式が始まる直前、和馬の控室を訪れた巻栄一(加藤諒)に美佐子(マルシア)が出したコーヒーは意味ありげだった。和馬は河川敷の殺人現場で衣服の切れ端を発見し、持ち帰っている。美佐子は鑑識課の非常勤職員だ。栄一が飲んだコーヒーカップから指紋を採取し、現場にあった衣服の切れ端と照らし合わせるつもりではないのか? 栄一は巻家の落ちこぼれで、英輔の指示には逆らえない立場である。
ダスティン・ホフマンのような深田恭子
和馬とエミリの結婚式は、視聴者の誰もが予想したであろう展開へ突入した。
英輔の正体がどんな男か、Lの一族は気付いている。
「どうすべきか、答えはもう出てるんじゃないか? このまま和馬君を結婚させるわけにもいかないだろ。

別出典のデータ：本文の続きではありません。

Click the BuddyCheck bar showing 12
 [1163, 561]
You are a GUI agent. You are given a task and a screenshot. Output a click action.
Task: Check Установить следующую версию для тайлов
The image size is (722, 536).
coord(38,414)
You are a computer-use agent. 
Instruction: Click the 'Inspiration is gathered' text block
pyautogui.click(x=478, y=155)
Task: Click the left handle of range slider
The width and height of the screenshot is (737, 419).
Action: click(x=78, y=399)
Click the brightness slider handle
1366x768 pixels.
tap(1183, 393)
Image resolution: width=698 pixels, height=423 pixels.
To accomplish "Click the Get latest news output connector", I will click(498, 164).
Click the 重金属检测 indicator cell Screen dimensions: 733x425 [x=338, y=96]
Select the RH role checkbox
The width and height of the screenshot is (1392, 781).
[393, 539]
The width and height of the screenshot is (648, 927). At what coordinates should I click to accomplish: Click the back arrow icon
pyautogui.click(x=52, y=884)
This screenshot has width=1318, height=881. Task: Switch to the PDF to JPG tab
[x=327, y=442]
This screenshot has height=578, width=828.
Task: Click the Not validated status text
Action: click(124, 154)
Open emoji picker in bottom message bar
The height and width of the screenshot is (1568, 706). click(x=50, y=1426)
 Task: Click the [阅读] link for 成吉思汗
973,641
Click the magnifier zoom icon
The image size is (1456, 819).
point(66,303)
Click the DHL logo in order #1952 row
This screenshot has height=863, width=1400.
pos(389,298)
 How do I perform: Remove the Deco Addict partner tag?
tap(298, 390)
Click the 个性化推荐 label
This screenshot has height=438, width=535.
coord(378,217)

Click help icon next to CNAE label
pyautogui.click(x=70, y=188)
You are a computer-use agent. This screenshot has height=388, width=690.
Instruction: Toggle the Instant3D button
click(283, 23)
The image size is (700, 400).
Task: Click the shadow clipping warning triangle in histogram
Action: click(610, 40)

盗みに行くぞ、花婿の和馬君をな」(尊)
式で、神父が和馬とエミリに意味深な質問をしている。
「桜庭和馬さん。あなたは運命に従いますか? それとも乗り越えますか?」
困惑する和馬を前に神父が自らのマスクをとると、その正体は尊だった。『ルパン三世 カリオストロの城』でクラリスを強奪するルパンみたい!
そのとき華が姿を現し、和馬の手を引いて連れ去って行った。まさに、映画『卒業』と同じ展開! ただ、男女入れ替わっており、ダスティン・ホフマンの役を務めたのは華だ。バス(護送車)に乗り込む華と和馬。ここまでを含めて、全て『卒業』のオマージュだ。
(画像)
あの映画では、式場から逃げ出す両者の表情は暗かった。これから訪れるであろう現実を見据え、2人からは笑顔が消えていた。では、華と和馬の表情はどうか? ……和馬が白目をむいているのでわからない。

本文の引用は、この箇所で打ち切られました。